1. This is a small town. Everyone knows everyone, deaths are big deals, especially deaths of teenagers. This wasn't some bum in a huge city like Los Angeles that skid off the road into a ditch. This was a well liked HS student, star of the local baseball team in the prime of his life leaving a HS party and getting involved in a fatal accident, and injuring someone else in the process. That ain't a "lets just go home" case in a small community. Both the local reporters and the local police would have every reason to dedicate resources to figuring out exactly what happened, at at bare minimum, finding out how drunk the kid was.
2. If the assumption was that Jeff was drunk driving after leaving a big HS party right before school started, this would have cast a lot of scrutiny on the HS students and their parties. Just look at the town's reaction to the suicide with all of their suicide prevention posters and whatnot. There would have been DUI prevention talks, lectures, and probably investigations into these local parties. How drunk are these 15 year olds getting? Who in the local community is providing these sophomores with this much booze?

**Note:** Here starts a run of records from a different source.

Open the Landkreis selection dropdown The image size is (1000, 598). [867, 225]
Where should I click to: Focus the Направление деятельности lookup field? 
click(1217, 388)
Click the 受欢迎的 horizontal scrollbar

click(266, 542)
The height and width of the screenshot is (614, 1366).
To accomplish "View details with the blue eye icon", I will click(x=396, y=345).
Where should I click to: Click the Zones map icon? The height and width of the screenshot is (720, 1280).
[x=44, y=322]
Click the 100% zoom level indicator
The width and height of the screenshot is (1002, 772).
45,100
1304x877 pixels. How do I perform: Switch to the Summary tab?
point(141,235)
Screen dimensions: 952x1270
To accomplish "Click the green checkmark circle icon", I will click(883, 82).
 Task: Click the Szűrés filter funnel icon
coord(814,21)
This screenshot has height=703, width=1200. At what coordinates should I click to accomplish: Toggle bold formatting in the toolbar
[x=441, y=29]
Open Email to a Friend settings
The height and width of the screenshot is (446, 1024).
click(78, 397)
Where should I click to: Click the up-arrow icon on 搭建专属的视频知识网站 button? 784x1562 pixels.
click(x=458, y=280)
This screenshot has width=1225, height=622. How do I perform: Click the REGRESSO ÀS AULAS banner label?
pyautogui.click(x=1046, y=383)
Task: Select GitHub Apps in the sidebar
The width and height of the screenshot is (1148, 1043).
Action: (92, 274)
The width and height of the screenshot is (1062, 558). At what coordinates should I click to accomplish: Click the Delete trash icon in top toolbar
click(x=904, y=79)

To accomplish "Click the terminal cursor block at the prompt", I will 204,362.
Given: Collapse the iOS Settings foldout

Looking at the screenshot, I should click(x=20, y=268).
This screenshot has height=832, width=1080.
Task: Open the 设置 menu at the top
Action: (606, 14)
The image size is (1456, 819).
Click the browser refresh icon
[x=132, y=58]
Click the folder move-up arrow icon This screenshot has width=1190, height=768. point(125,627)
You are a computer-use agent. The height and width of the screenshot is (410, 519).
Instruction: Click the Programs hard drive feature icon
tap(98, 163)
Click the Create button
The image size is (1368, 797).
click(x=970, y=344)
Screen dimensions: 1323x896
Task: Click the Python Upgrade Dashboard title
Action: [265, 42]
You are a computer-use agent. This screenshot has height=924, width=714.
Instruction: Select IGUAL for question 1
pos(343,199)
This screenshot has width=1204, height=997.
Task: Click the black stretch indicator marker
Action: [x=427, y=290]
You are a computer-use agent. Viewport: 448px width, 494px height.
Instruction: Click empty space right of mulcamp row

3. This wasn't just a single person accident, someone else was involved too. Someone that claims he still has nightmares because of the accident. That's a possible lawsuit waiting to happen.
4. It's not a wasted resource. The majority of states require mandatory BAC testing in fatal accidents where drunk driving is suspected. California is one of those states, where this town supposedly is located.
5. And even if none of those points quite resonate - the police don't care, the local reporters don't care, the injuried parties don't care, the school doesn't care, the local governing body doesn't care - what about Jeff's parents? They were equally devastated of their sons sudden death as Hannah's parents. I just don't buy that his parents would not want to know everything about that accident and party, including his BAC level.
One of the things I like most about shows like this is how lived in the world feels. How real the school feels, how real the town feels, how real people in the town feel. For most of the series, they excelled at making everything feel connected and real. But I don't think they did that in this instance, which was irritating because it involved the arc of several characters and came at the emotional climax of the season.
This is a close knit community where everything is in walking and biking distance. That town isn't washing their hands of a DUI related death of a young kid.